В ожоговое отделение на лечение принимают всех без ограничений: детей, взрослых, пожилых людей.
Елена Юрьевна:
– За каждого ребенка борется все отделение, неважно в какой палате он лежит.
В детской палате лежат две девочки с мамами, обе получили ожоги дома, по недосмотру родителей. Сашеньке всего 1 год и 10 месяцев. В квартире кто-то из домочадцев открыл крышку калорифера, и Саша на бегу налетела на него. Она получила очень глубокий ожог левой голени. Ей сделали операцию, сейчас девочка идет на поправку.
– Разве за ней уследишь, – вздыхает мама, – любопытная она, везде залезет.

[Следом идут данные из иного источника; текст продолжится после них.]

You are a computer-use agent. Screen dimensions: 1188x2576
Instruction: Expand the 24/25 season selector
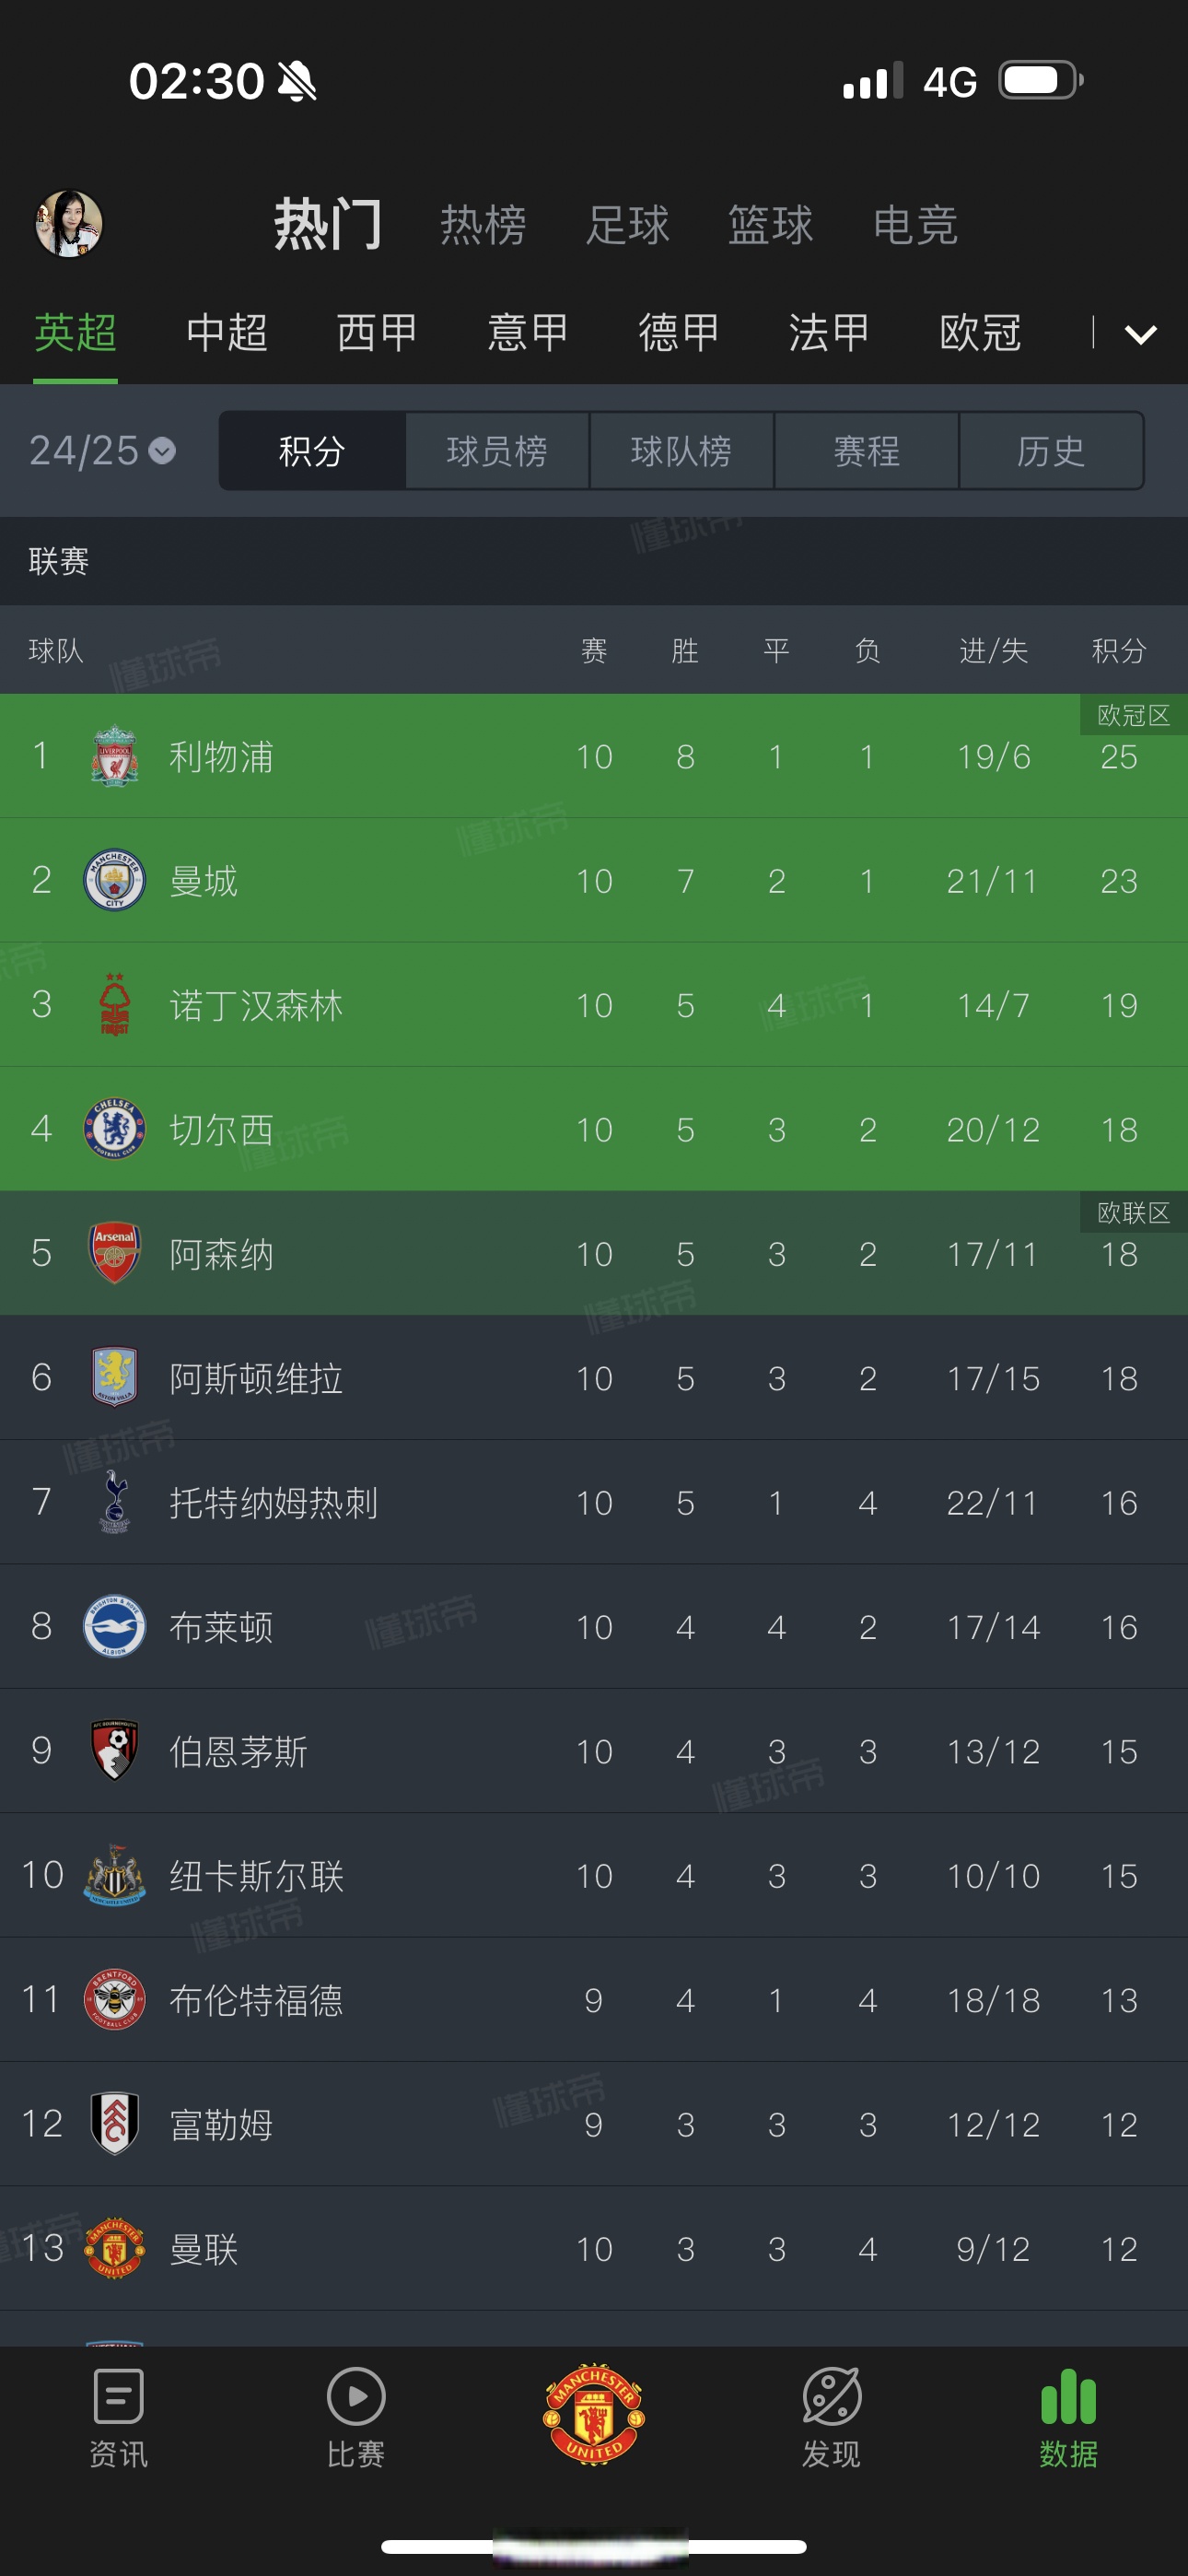102,451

А вот другая история. Вика (3 года 4 месяца) играла дома со своей собакой – пуделем Кнопой. Взрослые вскипятили целый бак воды и поставили его на пол. Результат – малышка опрокинула кипяток на себя, у нее обожжена вся спинка, попка. Тельце забинтовано, Вика все время лежит на животе. У нее полная кроватка игрушек, шариков. Несмотря на это приход медсестры со шприцем в руках вызывает горькие слезы у ребенка. Вслед за ней начинает плакать и Саша. Пытаясь как-то отвлечь девочку, спрашиваю, как зовут ее собаку:
– Лэ-экс, бо-ошая, иглу-уска, – всхлипывает Вика.
Вместо эпилога
Андрей Щедреев:
– Каждый взрослый человек обычно отвечает за одного-двух детей, причем за своих. Если благодаря нашим усилиям на этом свете останется несколько человек, значит, мы уже свое предназначение выполнили и не зря жизнь прожили. Ради этого мы и работаем.